Gender mainstreaming in the 1990s became the principle strategy by which governments and development organisations set out to take the gender agenda. Despite great optimism, 20 years later it is difficult to find any review of gender mainstreaming which has more than a few positive aspects to report among a litany of failures. Gender mainstreaming has taken many forms, and has been rolled out in a variety of organisations from multilaterals, to governments, to small and large non-governmental organisations (NGOs). Yet critiques and reviews are almost universally negative, and several commentators question the viability of gender mainstreaming, seeing it as an irredeemably failed strategy. Future feminist engagements with development institutions cannot be about ‘doing more of the same better’ but rather these strategies need to radically change.

Gender Justice 3

Fenella Porter is Gender Advisor for Oxfam UK, having previously  taught  on  the International Development MSc  at  Birkbeck  College,  University  of  London.
She is the author of the chapter on gender and NGOs in the Handbook of Development and Social Change.

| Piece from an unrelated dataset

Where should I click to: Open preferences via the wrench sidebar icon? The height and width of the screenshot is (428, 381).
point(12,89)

Fenella Porter is the author of the chapter on gender and NGOs in the Handbook of Development and Social Change where she argues that:
“The  interests  of  women  are  represented  by  being  inserted  into  the  development  system  often  via  international  NGOs  operating  successfully  at  the highest  levels  of  policy  making. This has had a specific  impact  on  the  meaning  of  gender  equality,  in  which  the  interests  of  women  are  aligned  with  instrumentalised  ideas  of  economic  and  political  participation  reduced  to  buzzwords  that  garland  policy  discourses,  rather  than  with  more  politicised  ideas  of  empowerment  and  women’s  rights”. 
 

Programme

12.30 - 13.00: Welcome and Light Lunch

hosted by Director of MUSSI, Linda Connolly

13.00 - 14.45: Round Table 1Gender Justice and Development Futures (Facilitator: G. Honor Fagan

13.10 - 13.40: Maitrayee Mukhopadhyay- Including gender or governing gender: gender and development futures

13.40 - 13.55: Claire McGing- Remedying a 'democratic deficit'? Electoral gender quotas after Beijing

13.55 – 14.15: Marcela López- NiUnaMenos in Argentina: the blossoming of a new political movement with deep roots in feminist organising and communication 

14.45 - 15.00: Coffee Break

15.00 - 16.45: Round Table 2:  Gender Justice and Development Interventions (Facilitator: Angela Veale)

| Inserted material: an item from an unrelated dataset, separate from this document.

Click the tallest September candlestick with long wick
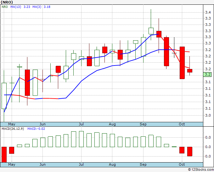The image size is (214, 172). pos(151,25)
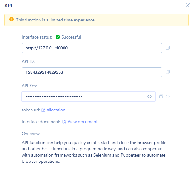The width and height of the screenshot is (194, 169).
Task: Focus the API ID input field
Action: (92, 72)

15.05 - 15.25: Fenella PorterThe discursive landscape of non-governmental action in development: the inevitable failure of international NGO’s to represent the interests of women? 

15.25 - 15.40: Carol Ballantine- The personal is still the political: evidence of partner violence during conflict in South Sudan 

15.40 - 15.55: Vanessa Liston- Measurement, data and gender injustice - current approaches and the value of social perspectives 

15.55 - 16.10: Tanja Kleibl- Do Western approaches to development de-legitimize women's resistance through "empowerment"?